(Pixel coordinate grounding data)
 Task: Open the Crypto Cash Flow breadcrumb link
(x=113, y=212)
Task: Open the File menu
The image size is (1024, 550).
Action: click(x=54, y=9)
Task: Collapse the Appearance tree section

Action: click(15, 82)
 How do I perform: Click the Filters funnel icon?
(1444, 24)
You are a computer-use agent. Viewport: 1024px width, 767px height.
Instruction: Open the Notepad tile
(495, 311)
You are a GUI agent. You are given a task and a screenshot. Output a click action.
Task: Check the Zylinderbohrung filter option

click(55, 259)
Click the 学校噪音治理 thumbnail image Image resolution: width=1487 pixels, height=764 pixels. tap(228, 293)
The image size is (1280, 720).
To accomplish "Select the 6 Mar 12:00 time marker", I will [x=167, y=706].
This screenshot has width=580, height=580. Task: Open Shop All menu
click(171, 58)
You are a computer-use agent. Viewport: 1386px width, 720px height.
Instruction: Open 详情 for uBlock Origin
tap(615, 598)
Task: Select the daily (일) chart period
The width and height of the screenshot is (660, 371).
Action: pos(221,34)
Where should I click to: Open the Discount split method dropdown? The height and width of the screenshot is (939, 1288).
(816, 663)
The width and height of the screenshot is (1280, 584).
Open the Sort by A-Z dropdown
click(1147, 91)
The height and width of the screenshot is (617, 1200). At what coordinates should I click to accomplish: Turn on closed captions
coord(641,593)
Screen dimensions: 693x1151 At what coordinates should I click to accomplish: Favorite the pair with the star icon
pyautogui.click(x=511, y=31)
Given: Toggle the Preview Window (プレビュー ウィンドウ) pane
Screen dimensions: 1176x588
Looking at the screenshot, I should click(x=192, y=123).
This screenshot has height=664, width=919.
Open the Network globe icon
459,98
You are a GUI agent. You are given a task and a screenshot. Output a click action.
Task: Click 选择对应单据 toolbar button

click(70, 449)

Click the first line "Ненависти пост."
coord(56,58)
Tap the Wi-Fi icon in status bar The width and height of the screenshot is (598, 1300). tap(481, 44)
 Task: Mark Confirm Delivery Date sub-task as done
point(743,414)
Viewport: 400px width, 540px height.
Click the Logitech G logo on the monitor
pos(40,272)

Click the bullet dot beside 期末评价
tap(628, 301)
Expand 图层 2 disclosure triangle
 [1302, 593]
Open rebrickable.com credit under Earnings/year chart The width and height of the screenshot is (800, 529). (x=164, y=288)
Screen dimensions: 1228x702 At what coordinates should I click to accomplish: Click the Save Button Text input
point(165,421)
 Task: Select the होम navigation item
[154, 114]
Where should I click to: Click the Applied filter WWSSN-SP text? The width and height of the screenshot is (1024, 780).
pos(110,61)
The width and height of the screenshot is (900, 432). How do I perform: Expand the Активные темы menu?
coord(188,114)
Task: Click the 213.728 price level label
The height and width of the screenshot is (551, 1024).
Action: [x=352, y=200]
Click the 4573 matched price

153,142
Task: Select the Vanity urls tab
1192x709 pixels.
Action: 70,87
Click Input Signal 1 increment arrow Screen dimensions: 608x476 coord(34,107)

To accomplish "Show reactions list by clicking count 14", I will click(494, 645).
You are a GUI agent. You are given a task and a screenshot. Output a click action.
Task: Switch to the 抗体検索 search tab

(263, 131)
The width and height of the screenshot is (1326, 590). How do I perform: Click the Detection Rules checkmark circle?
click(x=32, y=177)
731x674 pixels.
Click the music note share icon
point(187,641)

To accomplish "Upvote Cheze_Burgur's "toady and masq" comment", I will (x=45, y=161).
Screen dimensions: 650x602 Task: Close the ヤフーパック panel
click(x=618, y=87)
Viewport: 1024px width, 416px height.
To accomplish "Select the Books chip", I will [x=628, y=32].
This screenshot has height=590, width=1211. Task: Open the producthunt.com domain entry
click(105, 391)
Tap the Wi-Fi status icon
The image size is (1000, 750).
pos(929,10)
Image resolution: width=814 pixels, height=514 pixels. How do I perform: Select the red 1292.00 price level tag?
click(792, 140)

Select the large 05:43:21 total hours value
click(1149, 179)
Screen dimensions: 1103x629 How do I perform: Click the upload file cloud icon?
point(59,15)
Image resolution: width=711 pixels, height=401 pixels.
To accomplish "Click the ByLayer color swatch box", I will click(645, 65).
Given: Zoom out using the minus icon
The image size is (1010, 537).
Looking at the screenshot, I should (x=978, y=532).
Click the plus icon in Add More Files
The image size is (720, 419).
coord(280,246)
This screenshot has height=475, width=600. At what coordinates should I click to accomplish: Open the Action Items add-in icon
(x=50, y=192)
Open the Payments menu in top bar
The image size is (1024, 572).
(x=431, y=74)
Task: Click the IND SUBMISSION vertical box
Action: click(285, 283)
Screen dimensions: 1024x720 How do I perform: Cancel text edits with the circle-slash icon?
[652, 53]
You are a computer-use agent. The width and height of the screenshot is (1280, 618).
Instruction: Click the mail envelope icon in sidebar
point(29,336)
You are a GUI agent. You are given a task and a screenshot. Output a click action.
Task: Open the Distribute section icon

● Task statement
The answer must be every record above, repeated exactly as written.

● Reply
 Task: Open the Crypto Cash Flow breadcrumb link
(x=113, y=212)
Task: Open the File menu
The image size is (1024, 550).
Action: click(x=54, y=9)
Task: Collapse the Appearance tree section

Action: click(15, 82)
 How do I perform: Click the Filters funnel icon?
(1444, 24)
You are a computer-use agent. Viewport: 1024px width, 767px height.
Instruction: Open the Notepad tile
(495, 311)
You are a GUI agent. You are given a task and a screenshot. Output a click action.
Task: Check the Zylinderbohrung filter option

click(55, 259)
Click the 学校噪音治理 thumbnail image Image resolution: width=1487 pixels, height=764 pixels. tap(228, 293)
The image size is (1280, 720).
To accomplish "Select the 6 Mar 12:00 time marker", I will [x=167, y=706].
This screenshot has width=580, height=580. Task: Open Shop All menu
click(171, 58)
You are a computer-use agent. Viewport: 1386px width, 720px height.
Instruction: Open 详情 for uBlock Origin
tap(615, 598)
Task: Select the daily (일) chart period
The width and height of the screenshot is (660, 371).
Action: pos(221,34)
Where should I click to: Open the Discount split method dropdown? The height and width of the screenshot is (939, 1288).
(816, 663)
The width and height of the screenshot is (1280, 584).
Open the Sort by A-Z dropdown
click(1147, 91)
The height and width of the screenshot is (617, 1200). At what coordinates should I click to accomplish: Turn on closed captions
coord(641,593)
Screen dimensions: 693x1151 At what coordinates should I click to accomplish: Favorite the pair with the star icon
pyautogui.click(x=511, y=31)
Given: Toggle the Preview Window (プレビュー ウィンドウ) pane
Screen dimensions: 1176x588
Looking at the screenshot, I should click(x=192, y=123).
This screenshot has height=664, width=919.
Open the Network globe icon
459,98
You are a GUI agent. You are given a task and a screenshot. Output a click action.
Task: Click 选择对应单据 toolbar button

click(70, 449)

Click the first line "Ненависти пост."
coord(56,58)
Tap the Wi-Fi icon in status bar The width and height of the screenshot is (598, 1300). tap(481, 44)
 Task: Mark Confirm Delivery Date sub-task as done
point(743,414)
Viewport: 400px width, 540px height.
Click the Logitech G logo on the monitor
pos(40,272)

Click the bullet dot beside 期末评价
tap(628, 301)
Expand 图层 2 disclosure triangle
 [1302, 593]
Open rebrickable.com credit under Earnings/year chart The width and height of the screenshot is (800, 529). (x=164, y=288)
Screen dimensions: 1228x702 At what coordinates should I click to accomplish: Click the Save Button Text input
point(165,421)
 Task: Select the होम navigation item
[154, 114]
Where should I click to: Click the Applied filter WWSSN-SP text? The width and height of the screenshot is (1024, 780).
pos(110,61)
The width and height of the screenshot is (900, 432). How do I perform: Expand the Активные темы menu?
coord(188,114)
Task: Click the 213.728 price level label
The height and width of the screenshot is (551, 1024).
Action: [x=352, y=200]
Click the 4573 matched price

153,142
Task: Select the Vanity urls tab
1192x709 pixels.
Action: 70,87
Click Input Signal 1 increment arrow Screen dimensions: 608x476 coord(34,107)

To accomplish "Show reactions list by clicking count 14", I will click(494, 645).
You are a GUI agent. You are given a task and a screenshot. Output a click action.
Task: Switch to the 抗体検索 search tab

(263, 131)
The width and height of the screenshot is (1326, 590). How do I perform: Click the Detection Rules checkmark circle?
click(x=32, y=177)
731x674 pixels.
Click the music note share icon
point(187,641)

To accomplish "Upvote Cheze_Burgur's "toady and masq" comment", I will (x=45, y=161).
Screen dimensions: 650x602 Task: Close the ヤフーパック panel
click(x=618, y=87)
Viewport: 1024px width, 416px height.
To accomplish "Select the Books chip", I will [x=628, y=32].
This screenshot has height=590, width=1211. Task: Open the producthunt.com domain entry
click(105, 391)
Tap the Wi-Fi status icon
The image size is (1000, 750).
pos(929,10)
Image resolution: width=814 pixels, height=514 pixels. How do I perform: Select the red 1292.00 price level tag?
click(792, 140)

Select the large 05:43:21 total hours value
click(1149, 179)
Screen dimensions: 1103x629 How do I perform: Click the upload file cloud icon?
point(59,15)
Image resolution: width=711 pixels, height=401 pixels.
To accomplish "Click the ByLayer color swatch box", I will click(645, 65).
Given: Zoom out using the minus icon
The image size is (1010, 537).
Looking at the screenshot, I should (x=978, y=532).
Click the plus icon in Add More Files
The image size is (720, 419).
coord(280,246)
This screenshot has height=475, width=600. At what coordinates should I click to accomplish: Open the Action Items add-in icon
(x=50, y=192)
Open the Payments menu in top bar
The image size is (1024, 572).
(x=431, y=74)
Task: Click the IND SUBMISSION vertical box
Action: click(285, 283)
Screen dimensions: 1024x720 How do I perform: Cancel text edits with the circle-slash icon?
[652, 53]
You are a computer-use agent. The width and height of the screenshot is (1280, 618).
Instruction: Click the mail envelope icon in sidebar
point(29,336)
You are a GUI agent. You are given a task and a screenshot. Output a click action.
Task: Open the Distribute section icon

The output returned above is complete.